- _AVAILABLE RECORDS_
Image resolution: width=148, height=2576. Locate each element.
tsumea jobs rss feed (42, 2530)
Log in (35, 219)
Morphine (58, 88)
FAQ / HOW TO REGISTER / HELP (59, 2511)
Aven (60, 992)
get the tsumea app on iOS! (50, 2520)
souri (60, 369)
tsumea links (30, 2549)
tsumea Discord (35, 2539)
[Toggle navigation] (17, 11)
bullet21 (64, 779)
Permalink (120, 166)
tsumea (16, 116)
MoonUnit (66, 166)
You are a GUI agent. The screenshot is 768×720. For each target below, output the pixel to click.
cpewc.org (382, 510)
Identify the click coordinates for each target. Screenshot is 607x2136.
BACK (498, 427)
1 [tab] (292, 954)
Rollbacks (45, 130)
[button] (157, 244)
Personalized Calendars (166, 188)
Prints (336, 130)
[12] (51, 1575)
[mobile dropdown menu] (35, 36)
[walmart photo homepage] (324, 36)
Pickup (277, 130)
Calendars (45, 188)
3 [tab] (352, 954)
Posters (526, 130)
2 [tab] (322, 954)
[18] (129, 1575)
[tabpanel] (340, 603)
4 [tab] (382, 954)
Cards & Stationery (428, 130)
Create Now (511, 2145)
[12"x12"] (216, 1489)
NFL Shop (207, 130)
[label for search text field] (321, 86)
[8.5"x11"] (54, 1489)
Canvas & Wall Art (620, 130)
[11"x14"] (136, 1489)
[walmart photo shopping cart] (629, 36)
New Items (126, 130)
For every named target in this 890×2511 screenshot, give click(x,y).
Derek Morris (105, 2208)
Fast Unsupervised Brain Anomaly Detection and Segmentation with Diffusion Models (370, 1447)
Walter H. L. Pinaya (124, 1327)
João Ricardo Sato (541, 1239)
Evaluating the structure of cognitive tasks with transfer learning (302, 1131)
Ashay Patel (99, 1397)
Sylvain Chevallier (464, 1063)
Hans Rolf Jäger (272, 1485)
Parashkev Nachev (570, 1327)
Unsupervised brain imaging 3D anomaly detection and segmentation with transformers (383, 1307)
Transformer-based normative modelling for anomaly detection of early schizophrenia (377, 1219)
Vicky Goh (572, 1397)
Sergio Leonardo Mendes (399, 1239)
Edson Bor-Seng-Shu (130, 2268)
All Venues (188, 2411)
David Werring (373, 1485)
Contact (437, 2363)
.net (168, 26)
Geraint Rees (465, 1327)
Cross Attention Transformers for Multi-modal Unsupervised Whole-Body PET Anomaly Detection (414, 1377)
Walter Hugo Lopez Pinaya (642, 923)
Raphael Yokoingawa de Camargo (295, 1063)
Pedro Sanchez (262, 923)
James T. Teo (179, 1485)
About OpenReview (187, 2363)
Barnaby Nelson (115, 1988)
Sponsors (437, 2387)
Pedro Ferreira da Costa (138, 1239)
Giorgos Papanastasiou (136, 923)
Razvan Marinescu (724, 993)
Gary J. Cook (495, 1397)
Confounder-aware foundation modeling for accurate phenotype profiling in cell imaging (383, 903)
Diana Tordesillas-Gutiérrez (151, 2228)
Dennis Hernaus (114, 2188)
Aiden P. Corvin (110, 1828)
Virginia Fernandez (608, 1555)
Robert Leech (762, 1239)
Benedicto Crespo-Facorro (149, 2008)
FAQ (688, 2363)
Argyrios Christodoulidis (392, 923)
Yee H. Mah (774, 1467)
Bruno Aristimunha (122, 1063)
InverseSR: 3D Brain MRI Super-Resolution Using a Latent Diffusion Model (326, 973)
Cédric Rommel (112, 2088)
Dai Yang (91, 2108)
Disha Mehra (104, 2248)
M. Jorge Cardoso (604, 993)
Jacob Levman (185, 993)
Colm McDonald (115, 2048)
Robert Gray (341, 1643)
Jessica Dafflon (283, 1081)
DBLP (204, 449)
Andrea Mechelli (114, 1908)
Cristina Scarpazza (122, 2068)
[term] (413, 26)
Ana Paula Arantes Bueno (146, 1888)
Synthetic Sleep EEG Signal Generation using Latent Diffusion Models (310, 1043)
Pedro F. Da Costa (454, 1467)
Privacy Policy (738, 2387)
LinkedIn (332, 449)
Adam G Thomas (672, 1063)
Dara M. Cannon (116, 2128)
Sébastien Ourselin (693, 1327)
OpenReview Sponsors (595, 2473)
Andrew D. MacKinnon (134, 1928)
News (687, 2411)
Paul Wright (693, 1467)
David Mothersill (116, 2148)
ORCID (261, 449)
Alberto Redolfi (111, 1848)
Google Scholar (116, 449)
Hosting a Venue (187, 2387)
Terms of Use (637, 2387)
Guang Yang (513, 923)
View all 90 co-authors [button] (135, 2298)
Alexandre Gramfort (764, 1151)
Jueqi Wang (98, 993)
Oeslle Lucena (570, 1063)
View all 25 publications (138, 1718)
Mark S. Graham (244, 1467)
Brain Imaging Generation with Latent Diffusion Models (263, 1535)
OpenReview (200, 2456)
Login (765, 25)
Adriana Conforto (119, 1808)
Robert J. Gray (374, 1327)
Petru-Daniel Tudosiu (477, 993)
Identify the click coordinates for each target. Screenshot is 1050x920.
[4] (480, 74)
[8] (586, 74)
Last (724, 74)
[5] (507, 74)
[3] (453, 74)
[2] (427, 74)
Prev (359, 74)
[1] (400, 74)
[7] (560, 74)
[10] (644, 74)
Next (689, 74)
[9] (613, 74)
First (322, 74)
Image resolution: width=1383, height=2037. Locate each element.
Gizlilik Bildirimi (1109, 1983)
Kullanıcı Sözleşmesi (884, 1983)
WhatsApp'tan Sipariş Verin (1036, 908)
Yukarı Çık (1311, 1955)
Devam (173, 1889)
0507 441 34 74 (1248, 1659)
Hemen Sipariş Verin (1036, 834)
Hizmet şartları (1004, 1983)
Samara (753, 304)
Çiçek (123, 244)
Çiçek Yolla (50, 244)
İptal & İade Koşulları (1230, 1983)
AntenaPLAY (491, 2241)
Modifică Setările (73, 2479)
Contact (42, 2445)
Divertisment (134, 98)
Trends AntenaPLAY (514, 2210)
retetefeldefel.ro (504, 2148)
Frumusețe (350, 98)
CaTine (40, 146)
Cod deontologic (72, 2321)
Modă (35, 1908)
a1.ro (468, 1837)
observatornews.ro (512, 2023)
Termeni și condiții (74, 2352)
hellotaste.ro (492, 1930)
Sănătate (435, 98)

- _EXERCISE AIM_
Copy out, word for word, the part of the records above that begins with the line containing "Ashay Patel (99, 1397)" and ends with the line containing "ORCID (261, 449)".

- _ANSWER TO THE TASK_
Ashay Patel (99, 1397)
Sylvain Chevallier (464, 1063)
Hans Rolf Jäger (272, 1485)
Parashkev Nachev (570, 1327)
Unsupervised brain imaging 3D anomaly detection and segmentation with transformers (383, 1307)
Transformer-based normative modelling for anomaly detection of early schizophrenia (377, 1219)
Vicky Goh (572, 1397)
Sergio Leonardo Mendes (399, 1239)
Edson Bor-Seng-Shu (130, 2268)
All Venues (188, 2411)
David Werring (373, 1485)
Contact (437, 2363)
.net (168, 26)
Geraint Rees (465, 1327)
Cross Attention Transformers for Multi-modal Unsupervised Whole-Body PET Anomaly Detection (414, 1377)
Walter Hugo Lopez Pinaya (642, 923)
Raphael Yokoingawa de Camargo (295, 1063)
Pedro Sanchez (262, 923)
James T. Teo (179, 1485)
About OpenReview (187, 2363)
Barnaby Nelson (115, 1988)
Sponsors (437, 2387)
Pedro Ferreira da Costa (138, 1239)
Giorgos Papanastasiou (136, 923)
Razvan Marinescu (724, 993)
Gary J. Cook (495, 1397)
Confounder-aware foundation modeling for accurate phenotype profiling in cell imaging (383, 903)
Diana Tordesillas-Gutiérrez (151, 2228)
Dennis Hernaus (114, 2188)
Aiden P. Corvin (110, 1828)
Virginia Fernandez (608, 1555)
Robert Leech (762, 1239)
Benedicto Crespo-Facorro (149, 2008)
FAQ (688, 2363)
Argyrios Christodoulidis (392, 923)
Yee H. Mah (774, 1467)
Bruno Aristimunha (122, 1063)
InverseSR: 3D Brain MRI Super-Resolution Using a Latent Diffusion Model (326, 973)
Cédric Rommel (112, 2088)
Dai Yang (91, 2108)
Disha Mehra (104, 2248)
M. Jorge Cardoso (604, 993)
Jacob Levman (185, 993)
Colm McDonald (115, 2048)
Robert Gray (341, 1643)
Jessica Dafflon (283, 1081)
DBLP (204, 449)
Andrea Mechelli (114, 1908)
Cristina Scarpazza (122, 2068)
[term] (413, 26)
Ana Paula Arantes Bueno (146, 1888)
Synthetic Sleep EEG Signal Generation using Latent Diffusion Models (310, 1043)
Pedro F. Da Costa (454, 1467)
Privacy Policy (738, 2387)
LinkedIn (332, 449)
Adam G Thomas (672, 1063)
Dara M. Cannon (116, 2128)
Sébastien Ourselin (693, 1327)
OpenReview Sponsors (595, 2473)
Andrew D. MacKinnon (134, 1928)
News (687, 2411)
Paul Wright (693, 1467)
David Mothersill (116, 2148)
ORCID (261, 449)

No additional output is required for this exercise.